Depuis toujours, les praticiens de
médecines traditionnelles ont partagé librement leurs savoirs et leurs
expériences, défendant la notion de
«libre accès» bien avant l’heure. Pas
de dépôt de formulation et pas de
découverte qui porte le nom d’un
praticien plutôt que d’un autre.
Tout est échange.
De plus, l’usage des plantes qui fait
partie intégrante des médecines
traditionnelles ne relève d’aucun
brevet.
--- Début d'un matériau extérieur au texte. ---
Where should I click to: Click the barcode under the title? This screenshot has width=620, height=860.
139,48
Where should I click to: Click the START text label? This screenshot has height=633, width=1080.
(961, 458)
Les végétaux doivent rester
accessibles à tous et même si nous
avons quelques cas de biopiraterie
(voir ci-contre*) en tête, il existe des
lois pour protéger la liberté d’utiliser ces végétaux.
* Le Neem a été une des victimes les plus marquantes de biopiraterie.
Grâce à lui, la jurisprudence a permis d’éviter bon nombre d’abus !
Cet arbre possède en effet de nombreuses et remarquables vertus qui
ont attiré l’attention des industriels : hypoglycémiant, antiparasitaire,
antibactérien…
Dans les années 90, en raison de cette richesse en substances actives,
le Neem a fait l’objet de 64 brevets déposés par plusieurs entreprises
privées et reposant sur ses différentes propriétés thérapeutiques.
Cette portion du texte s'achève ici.